# WHAT YOU WILL DO
Reproduce the interview excerpt starting at "Neuromancer is a" and ending at "things stand now?", substituting "book" for "novel".

# EXTRACT TO READ
Neuromancer is a science fiction novel, but from the very first sentence, it’s also great literary writing. And it isn’t a kind of highfalutin writing, but like the stuff I was talking about a minute ago, the New Journalism movement, you know, vivid imagery. So, that was kind of the moment when I said, “Oh, I didn’t realize you were allowed to do that.”

CT: Peter, you’ve said that you have “a raft of plans to implement Lamina1 quickly as we get the necessary governance, technology, node operators, IP partners, artists, business partners, and funds up and running.” Where do things stand now?

PV: We have a bunch of recruiting going on now, we’ve hired a couple of new executives, we’re in the seed fund-raising round now and hope to be done in summer or early fall. On the immersive compute side, we’re just starting to get serious about building out our first couple of dogfoods [tests of a new product]. So, things are moving, and I think we should have something that people can poke at and play with in mid-September.

# DATA SUPPLIED
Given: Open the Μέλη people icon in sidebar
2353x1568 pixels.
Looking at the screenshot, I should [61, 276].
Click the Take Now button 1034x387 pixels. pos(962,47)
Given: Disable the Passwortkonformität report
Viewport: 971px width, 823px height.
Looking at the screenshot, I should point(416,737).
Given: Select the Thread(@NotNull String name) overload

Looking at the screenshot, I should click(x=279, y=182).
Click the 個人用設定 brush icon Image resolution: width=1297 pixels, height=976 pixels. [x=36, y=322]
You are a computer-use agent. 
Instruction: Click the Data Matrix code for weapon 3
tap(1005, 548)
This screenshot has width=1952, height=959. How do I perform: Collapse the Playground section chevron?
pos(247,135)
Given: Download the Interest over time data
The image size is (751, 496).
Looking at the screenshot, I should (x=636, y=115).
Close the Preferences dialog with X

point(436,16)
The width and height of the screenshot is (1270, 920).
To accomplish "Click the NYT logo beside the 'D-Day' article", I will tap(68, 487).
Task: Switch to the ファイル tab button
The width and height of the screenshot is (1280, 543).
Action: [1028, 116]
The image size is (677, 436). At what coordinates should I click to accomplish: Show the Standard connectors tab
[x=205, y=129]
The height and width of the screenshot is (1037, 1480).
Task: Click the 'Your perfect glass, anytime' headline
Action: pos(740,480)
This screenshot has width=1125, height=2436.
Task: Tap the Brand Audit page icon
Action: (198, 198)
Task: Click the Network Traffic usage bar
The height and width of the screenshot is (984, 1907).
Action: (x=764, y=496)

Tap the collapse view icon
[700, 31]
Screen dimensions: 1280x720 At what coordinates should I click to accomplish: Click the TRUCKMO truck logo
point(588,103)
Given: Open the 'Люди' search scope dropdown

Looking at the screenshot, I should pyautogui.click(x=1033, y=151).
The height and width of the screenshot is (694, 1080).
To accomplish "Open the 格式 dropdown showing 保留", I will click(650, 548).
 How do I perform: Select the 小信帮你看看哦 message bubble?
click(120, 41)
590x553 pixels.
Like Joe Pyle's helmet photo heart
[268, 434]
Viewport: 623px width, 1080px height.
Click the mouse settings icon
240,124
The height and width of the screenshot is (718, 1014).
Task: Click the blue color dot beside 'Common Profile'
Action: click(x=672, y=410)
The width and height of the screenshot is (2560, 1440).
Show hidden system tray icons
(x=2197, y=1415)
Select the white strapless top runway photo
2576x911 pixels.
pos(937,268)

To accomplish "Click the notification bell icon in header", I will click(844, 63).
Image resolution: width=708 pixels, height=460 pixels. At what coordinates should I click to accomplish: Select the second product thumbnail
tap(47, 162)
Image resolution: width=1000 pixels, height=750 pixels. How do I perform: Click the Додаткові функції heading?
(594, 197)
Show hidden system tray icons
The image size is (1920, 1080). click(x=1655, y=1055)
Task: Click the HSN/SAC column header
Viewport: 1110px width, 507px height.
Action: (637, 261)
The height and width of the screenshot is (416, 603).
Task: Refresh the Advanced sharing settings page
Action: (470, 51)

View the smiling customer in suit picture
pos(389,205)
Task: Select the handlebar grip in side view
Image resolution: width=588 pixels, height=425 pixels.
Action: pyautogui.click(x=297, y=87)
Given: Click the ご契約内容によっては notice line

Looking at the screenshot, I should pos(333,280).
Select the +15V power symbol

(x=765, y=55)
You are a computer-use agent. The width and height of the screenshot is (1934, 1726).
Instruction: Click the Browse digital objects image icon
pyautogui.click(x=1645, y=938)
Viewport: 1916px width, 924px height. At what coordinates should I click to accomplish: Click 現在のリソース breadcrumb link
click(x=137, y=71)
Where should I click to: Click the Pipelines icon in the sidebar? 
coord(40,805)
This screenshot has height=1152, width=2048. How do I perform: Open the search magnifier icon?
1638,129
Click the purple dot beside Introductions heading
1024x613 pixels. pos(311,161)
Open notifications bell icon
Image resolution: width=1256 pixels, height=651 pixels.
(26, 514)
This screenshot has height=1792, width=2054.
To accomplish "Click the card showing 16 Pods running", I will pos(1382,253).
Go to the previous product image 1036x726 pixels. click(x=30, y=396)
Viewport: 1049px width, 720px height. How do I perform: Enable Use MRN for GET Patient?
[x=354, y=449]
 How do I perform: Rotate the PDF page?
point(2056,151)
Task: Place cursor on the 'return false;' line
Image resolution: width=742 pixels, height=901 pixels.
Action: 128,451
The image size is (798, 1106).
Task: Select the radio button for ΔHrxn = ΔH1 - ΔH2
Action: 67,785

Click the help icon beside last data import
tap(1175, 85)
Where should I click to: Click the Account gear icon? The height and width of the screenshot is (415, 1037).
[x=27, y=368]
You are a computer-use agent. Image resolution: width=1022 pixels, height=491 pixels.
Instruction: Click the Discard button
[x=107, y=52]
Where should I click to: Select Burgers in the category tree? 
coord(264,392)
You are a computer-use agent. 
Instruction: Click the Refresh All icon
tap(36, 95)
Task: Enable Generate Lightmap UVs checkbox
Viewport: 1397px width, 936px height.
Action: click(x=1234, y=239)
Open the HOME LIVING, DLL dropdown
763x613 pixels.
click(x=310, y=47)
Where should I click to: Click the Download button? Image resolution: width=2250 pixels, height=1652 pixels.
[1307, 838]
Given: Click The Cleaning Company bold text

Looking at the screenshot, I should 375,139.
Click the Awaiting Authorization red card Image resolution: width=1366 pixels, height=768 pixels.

# WORKED SOLUTION
Neuromancer is a science fiction book, but from the very first sentence, it’s also great literary writing. And it isn’t a kind of highfalutin writing, but like the stuff I was talking about a minute ago, the New Journalism movement, you know, vivid imagery. So, that was kind of the moment when I said, “Oh, I didn’t realize you were allowed to do that.”

CT: Peter, you’ve said that you have “a raft of plans to implement Lamina1 quickly as we get the necessary governance, technology, node operators, IP partners, artists, business partners, and funds up and running.” Where do things stand now?